[TASK TO COMPLETE]:
Below is some material. Set down exactly the line where "被害者の声と体験 (43, 2318)" appears and all lines after it, and stop at the last line.

[STORED DATA]:

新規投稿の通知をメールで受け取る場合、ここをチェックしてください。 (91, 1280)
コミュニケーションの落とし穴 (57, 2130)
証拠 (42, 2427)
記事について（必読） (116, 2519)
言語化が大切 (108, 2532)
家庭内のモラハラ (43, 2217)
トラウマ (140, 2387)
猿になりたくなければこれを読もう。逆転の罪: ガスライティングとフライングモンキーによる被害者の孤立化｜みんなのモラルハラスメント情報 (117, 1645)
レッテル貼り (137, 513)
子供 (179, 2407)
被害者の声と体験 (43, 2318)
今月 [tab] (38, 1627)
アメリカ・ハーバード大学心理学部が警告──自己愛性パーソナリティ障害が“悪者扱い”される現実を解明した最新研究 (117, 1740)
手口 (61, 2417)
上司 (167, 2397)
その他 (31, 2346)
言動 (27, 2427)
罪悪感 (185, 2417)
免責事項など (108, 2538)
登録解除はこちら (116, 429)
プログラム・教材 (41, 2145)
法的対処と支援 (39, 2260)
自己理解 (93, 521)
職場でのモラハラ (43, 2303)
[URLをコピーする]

[ANSWER FOR THE TASK]:
被害者の声と体験 (43, 2318)
今月 [tab] (38, 1627)
アメリカ・ハーバード大学心理学部が警告──自己愛性パーソナリティ障害が“悪者扱い”される現実を解明した最新研究 (117, 1740)
手口 (61, 2417)
上司 (167, 2397)
その他 (31, 2346)
言動 (27, 2427)
罪悪感 (185, 2417)
免責事項など (108, 2538)
登録解除はこちら (116, 429)
プログラム・教材 (41, 2145)
法的対処と支援 (39, 2260)
自己理解 (93, 521)
職場でのモラハラ (43, 2303)
[URLをコピーする]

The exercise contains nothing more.